◆ Your assignment ◆
Report each line of the data that contains the string "Expand".

━━━━━ Data shown

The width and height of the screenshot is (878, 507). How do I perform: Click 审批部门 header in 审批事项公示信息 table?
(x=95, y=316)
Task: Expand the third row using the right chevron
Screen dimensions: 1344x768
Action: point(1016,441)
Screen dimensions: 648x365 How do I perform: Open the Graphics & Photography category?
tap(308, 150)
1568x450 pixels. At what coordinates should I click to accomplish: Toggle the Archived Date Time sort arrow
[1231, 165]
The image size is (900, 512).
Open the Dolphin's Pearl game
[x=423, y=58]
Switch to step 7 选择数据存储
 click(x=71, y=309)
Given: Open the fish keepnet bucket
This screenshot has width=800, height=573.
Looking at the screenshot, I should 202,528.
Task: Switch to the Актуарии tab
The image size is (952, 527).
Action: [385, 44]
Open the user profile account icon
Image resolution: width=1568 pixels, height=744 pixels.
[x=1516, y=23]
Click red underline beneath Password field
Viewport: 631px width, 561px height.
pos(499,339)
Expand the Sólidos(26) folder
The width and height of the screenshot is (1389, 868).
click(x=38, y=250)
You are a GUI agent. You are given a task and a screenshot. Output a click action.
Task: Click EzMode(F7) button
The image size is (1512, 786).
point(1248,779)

━━━━━━━━━━

◆ Written response ◆
Task: Expand the third row using the right chevron
Expand the Sólidos(26) folder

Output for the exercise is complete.